Order book to gain traction with brighter visibility for new order accretion
PSL’s order book currently stands at ~INR 15 bn (~400 KT) with volumes of 200KT for PSL India, ~30-40 KT for PSL Sharjah and ~60-70 KT for PSL USA. Although new order accretion in HSAW pipes has been moderate in FY11 due to slowdown in the oil & gas capex, it has gathered pace for water-based projects, especially from the Middle East; PSL has bids outstanding of ~INR 40-50 bn for water projects (domestic and overseas).

In India, PSL has bagged a 30 KT order for the recently bid Dabhol-Bangalore pipeline of the total orders of 180 KT, due to its pipe mill located in Chennai. Also, it expects orders from domestic water projects (Jaipur) and RGTIL’s upcoming pipelines in East India (Mehsana-Bhatinda, Mallavaram–Bhilwara, Kochi-Mangalore-Bangalore, Jagadishpur-Haldia). Moreover, the company has some bids outstanding in the US.

Leveraging on strategic advantages and X-80 technology for new orders
PSL is currently focused on relocating capacities from its existing facility at Kandla to its mills in Chennai and Jaipur, at a capex of INR 100 mn per mill. Also, the company recently received the X-80 certification for its Vizag mill. Lower freight rates due to strategic location of mills, together with cost savings on X-80 pipes (post technical qualification of its mills) are likely to give PSL a competitive edge in bidding for new orders from GAIL.

The management has guided to EBITDA margins of USD 70-90/MT for PSL USA, USD 60-80/MT for PSL India and USD 80-100/MT for PSL Sharjah. Margins in India would remain at sub USD 100/MT in the near term due to intense competition from other domestic players.
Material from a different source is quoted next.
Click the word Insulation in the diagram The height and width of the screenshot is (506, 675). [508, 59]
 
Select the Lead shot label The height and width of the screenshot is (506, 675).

Outlook and valuations: Sector to gather momentum; maintain ‘BUY’
The pipe industry has been facing lower order accretion for some time. This has impacted the net order book of all pipe companies, including PSL. Going forward, we expect orders to pick up as pipeline capex in India fructifies and the oil & gas sector gathers momentum globally. After the recent annual report update, we have revised our earnings estimates (See Table 1) and have also introduced fair value for PSL, valuing it at INR 160/share. At CMP of INR 115, the stock is trading at an attractive P/E of 6x FY12E EPS and EV/EBITDA of 6.2x FY12E. We maintain our ‘BUY/Sector Outperformer’ recommendation on the stock.